That’s because in putting it together I’ve had the luxury of a largely blank canvas, which means I’ve not had to work within the strictures and structures of linear production based courses.

The first words I put down on that blank piece of paper were: Enterprise; experimentation; community; creativity.

And then I fleshed it out:

In the Online Journalism MA’s first stage (Certificate) students will study Journalism Enterprise. This will look at business models for online journalism, from freemium to mobile, public funding to ad networks, alongside legal and ethical considerations. I’m thinking at the moment that each student will have to research a different area and present a business case for a startup.

They will also study Newsgathering, Production and Distribution. I’m not teaching them separately because, online, they are often one and the same thing. And as students should already have basic skills in these areas, I will be focusing on building and reinventing those as they run a live news website (I’ll also be involved in an MA in Social Media, so there should be some interesting overlap).

The second stage of the MA Online Journalism (Diploma) includes the module I’m most excited about: Experimentation – aka Online Journalism Labs.

This is an explicit space for students to try new things, fail well, and learn what works. They will do this in partnership with a news organisation based on a problem they both identify (e.g. not making enough revenue; poor community; etc.) – I’ve already lined up partnerships with national and regional newspapers, broadcasters and startups in the UK and internationally: effectively the student acts as a consultant, with the class as a whole sharing knowledge and experience.

Alongside that they will continue to explore more newsgathering, production and distribution, exploring areas such as computer assisted reporting, user generated content, multimedia and interactivity. They may, for example, conduct an investigation that produces particularly deep, engaging and distributed content and conversation.

The final stage is MA by Project – either individually or as a group, students make a business case for a startup or offshoot, research it, build it, run it and bid for funding.

By the time they leave the course, graduates should not be going into the industry at entry level (after all, who is recruiting these days?), but at a more senior, strategic level – or, equally likely, to establish startups themselves. I’m hoping these are the people who are going to save journalism.
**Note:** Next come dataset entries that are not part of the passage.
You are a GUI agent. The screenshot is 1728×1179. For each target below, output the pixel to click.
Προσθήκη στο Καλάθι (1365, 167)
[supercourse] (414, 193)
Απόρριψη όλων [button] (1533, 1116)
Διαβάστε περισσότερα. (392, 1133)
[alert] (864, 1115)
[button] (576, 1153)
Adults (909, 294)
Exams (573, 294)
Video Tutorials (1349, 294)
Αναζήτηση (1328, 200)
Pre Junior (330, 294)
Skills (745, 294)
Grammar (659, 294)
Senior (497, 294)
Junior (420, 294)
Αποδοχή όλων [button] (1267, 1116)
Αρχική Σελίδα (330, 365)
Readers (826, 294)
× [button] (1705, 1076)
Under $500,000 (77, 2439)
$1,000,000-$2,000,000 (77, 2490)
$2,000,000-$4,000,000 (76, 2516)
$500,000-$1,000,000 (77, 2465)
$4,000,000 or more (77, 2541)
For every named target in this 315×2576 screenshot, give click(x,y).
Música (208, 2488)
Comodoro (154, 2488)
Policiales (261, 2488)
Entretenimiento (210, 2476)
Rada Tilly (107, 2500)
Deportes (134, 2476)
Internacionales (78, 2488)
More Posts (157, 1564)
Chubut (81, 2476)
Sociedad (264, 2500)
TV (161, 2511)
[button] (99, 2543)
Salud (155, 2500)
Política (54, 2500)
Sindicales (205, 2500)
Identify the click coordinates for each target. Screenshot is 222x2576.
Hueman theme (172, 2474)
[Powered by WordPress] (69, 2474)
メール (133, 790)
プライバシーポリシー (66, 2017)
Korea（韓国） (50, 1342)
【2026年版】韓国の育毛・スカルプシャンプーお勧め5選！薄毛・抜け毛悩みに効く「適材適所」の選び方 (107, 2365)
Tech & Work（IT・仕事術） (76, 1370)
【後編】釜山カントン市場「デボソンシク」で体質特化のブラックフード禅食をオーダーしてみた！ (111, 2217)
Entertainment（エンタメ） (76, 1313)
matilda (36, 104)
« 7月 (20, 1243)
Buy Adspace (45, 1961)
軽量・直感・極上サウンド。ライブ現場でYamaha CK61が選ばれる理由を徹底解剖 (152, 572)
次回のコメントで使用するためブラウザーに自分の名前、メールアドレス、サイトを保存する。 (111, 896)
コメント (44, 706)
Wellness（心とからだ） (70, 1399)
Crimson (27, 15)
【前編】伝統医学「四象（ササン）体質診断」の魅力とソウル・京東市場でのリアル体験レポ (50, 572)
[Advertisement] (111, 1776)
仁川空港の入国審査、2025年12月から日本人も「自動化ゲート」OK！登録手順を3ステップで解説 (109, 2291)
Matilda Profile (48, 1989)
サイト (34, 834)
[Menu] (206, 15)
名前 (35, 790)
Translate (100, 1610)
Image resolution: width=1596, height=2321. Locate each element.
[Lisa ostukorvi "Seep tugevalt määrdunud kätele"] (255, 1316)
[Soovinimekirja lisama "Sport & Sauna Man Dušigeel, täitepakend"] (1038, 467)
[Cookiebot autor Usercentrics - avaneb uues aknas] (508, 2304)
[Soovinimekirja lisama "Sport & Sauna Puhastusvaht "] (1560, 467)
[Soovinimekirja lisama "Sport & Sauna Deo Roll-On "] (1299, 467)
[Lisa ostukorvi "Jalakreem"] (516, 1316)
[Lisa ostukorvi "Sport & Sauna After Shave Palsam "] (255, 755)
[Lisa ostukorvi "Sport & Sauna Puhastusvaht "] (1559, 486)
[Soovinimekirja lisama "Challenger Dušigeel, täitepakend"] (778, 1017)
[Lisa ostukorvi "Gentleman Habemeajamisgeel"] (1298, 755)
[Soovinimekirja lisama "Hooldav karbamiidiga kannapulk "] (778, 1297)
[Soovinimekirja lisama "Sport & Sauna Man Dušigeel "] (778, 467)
At the moment all these plans are in draft form. I am hoping this will be a course without walls, responding to ideas from industry and evolving as a result. Which is why I’m asking for your input now: what would you like to see included in an MA Online Journalism? The BJTC’s Steve Harris has mentioned voice training, media law and ethics. The BBC’s Peter Horrocks has suggested programming and design skills. You may agree or disagree.

Let’s get a conversation going.

63 thoughts on “I’m launching an MA in Online Journalism

  1. renan

    wow. I would like to do that. Will suggest programming and designs, but Peter Horrocks already did that. Anyway, think are both skills very important to new journalists.

    Reply
  2. Mark

    I’m so excited to see a course like this emerge. I am going to break my neck working towards gaining entry in two years time.

    I have a huge number of questions I’d like to ask and ideas I’d like to put forward, many of which will not be answerable as of now I’m sure, but, anyway, I can’t resist…

    2 Questions:
    Will this course be aimed largely at journalism or media graduates who already have a grounding in journalism and therefore can focus on the specific area of online journalism? (Or will it be open to English/phil, web design students etc who are considering working in the media but have little educational background there?)

    Will the course be centred on the methods of operation for online journalism or the technical side of implementing them? i.e. would students be learning how to cultivate interaction on a news website, or would they be learning how to build a website using HTML/PHP etc that would be best suited to encourage interaction?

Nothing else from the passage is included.